Riesling, eingedost…

habe ich meinen Artikel in der FAZ vom 3. September über ein Treburer Startup übschrieben…

Was bei der Abfüllung von Bier und Mineralwasser seit Jahrzehnten geübte Praxis ist, scheint für Wein noch immer undenkbar: ein Mehrwegsystem mit Pfandflaschen. Dabei ist die Einweg-Glasflasche unter Nachhaltigkeitsaspekten für die Winzer eine große Bürde, denn sie steht für knapp die Hälfte des CO2-Fußabdrucks eines Weinguts. Zwar versuchen inzwischen einige Weingüter, ihre Stammkunden zur Rückgabe des Altglases zu bewegen, um diese anschließend spülen zu lassen. Andere setzen auf Leichtglasflaschen oder testen die Akzeptanz von Bier-Mehrwegflaschen für Wein. Ein Durchbruch scheint aber in Deutschland noch nicht in Sicht. Und Wein im Tetrapak-Karton genießt hierzulande keinen guten Ruf.

Ein Ehepaar aus dem südhessischen Trebur versucht jetzt mit einer anderen, den Verbrauchern gut vertrauten Verpackung Bewegung in die der Tradition verhaftete Branche zu bringen: Wein in Dosen. Lisa und Thomas Quandt haben die Dose für Riesling und andere Sorten gewissermaßen neu entdeckt: schlank, hoch, ansprechend bedruckt und – vor allem – nicht mit Weinen von der Resterampe einer Kellerei, sondern mit Qualitätstropfen ambitionierter Erzeuger befüllt.

Die familiären Beziehungen zum renommierten Pfälzer Weingut Motzenbäcker und zur Winzerin Marie Menger-Krug erleichterten es, der Idee einen Testlauf folgen zu lassen. Mit Rosé, Sauvignon blanc und einem Riesling aus dem in Deidesheim beheimateten Ökoweingut ging es los. Was aber sagen die Kunden? Immerhin müssen sie rund 4,50 Euro je Dose auf den Tisch legen, was sich bei drei Dosen in etwa zum Flaschenpreis ab Weingut summieren würde. Die Kunden müssten langsam an das Produkt herangeführt werden, gibt das Ehepaar Quandt zu. Ob die Mehrzahl der Käufer den Wein direkt aus der Dose trinkt oder ihn in ein Glas umfüllt, können die beiden Geschäftsleute bisher nur vermuten. Sie gehen aber von erster Variante aus, was dem Weinkenner ein neues Vorgehen beim Kosten abverlangt. Denn riechen lassen sich die Weinaromen aus der Dose nur schwer. „Bei der Dose ist es umgekehrt wie mit dem Glas“, sagt Quandt: Erst ist der Gaumen dran, danach folgt die Nase.
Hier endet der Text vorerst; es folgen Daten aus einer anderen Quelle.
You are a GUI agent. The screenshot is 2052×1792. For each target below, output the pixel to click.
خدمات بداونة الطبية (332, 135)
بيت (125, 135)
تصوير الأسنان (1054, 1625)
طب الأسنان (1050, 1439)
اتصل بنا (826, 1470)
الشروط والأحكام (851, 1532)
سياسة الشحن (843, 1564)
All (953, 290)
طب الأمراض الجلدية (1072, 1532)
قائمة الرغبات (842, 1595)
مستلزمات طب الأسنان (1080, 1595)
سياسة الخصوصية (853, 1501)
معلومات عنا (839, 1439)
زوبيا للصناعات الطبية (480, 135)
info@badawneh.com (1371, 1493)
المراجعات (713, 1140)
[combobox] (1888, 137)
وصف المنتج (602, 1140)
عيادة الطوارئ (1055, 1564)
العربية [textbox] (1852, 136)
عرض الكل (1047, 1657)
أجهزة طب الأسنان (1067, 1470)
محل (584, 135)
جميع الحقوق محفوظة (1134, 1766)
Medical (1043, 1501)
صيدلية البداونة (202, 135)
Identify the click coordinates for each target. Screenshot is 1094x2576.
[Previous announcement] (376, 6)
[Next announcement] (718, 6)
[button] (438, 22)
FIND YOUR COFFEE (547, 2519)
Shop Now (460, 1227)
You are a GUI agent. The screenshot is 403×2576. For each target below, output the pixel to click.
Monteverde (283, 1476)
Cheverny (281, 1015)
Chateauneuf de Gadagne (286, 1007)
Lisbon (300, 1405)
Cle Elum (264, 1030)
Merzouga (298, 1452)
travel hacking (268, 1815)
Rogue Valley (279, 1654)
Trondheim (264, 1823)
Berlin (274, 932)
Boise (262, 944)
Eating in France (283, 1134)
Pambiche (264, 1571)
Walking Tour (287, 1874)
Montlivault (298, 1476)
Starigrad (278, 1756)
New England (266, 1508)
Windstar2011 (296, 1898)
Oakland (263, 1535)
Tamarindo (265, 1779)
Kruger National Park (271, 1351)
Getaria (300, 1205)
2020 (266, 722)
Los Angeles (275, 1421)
Die Zielgruppe der jungen Weingenießer, die vor allem an unkompliziertem Genuss Interesse haben, dürfte das nicht stören. Bei der Nachhaltigkeit ist die Dose der schweren Glasflasche jedenfalls voraus. Zumal das Ehepaar Quandt geschafft hat, was viele Weingüter bislang scheuen: die aufwendige und langwierige Zulassung für das deutsche Pfandsystem. Die etwa zwölf Gramm leichten Dosen können somit zusammen mit den Bier- und Wasserflaschen am Rückgabeautomaten im Supermarkt entsorgt werden – gegen 25 Cent Rückvergütung je Dose.

Das Sortiment umfasst inzwischen neben Riesling, Rosé und Sauvignon blanc auch einen Weiß- und einen Grauburgunder sowie die deutsche Traditionssorte Scheurebe. Hinzu kommt eine Weinschorle mit einem Riesling des Eltviller Weinguts Blumensatt. Anlässlich des Fanfestes zum Pokalfinale zwischen dem 1. FC Kaiserslautern und Bayer Leverkusen gab es 12.000 Dosen einer Sonderedition Schorle in Kooperation mit dem Pfälzer Weingut Tina Pfaffmann. Und zum Münchner Oktoberfest gibt es eine weitere Sonderedition.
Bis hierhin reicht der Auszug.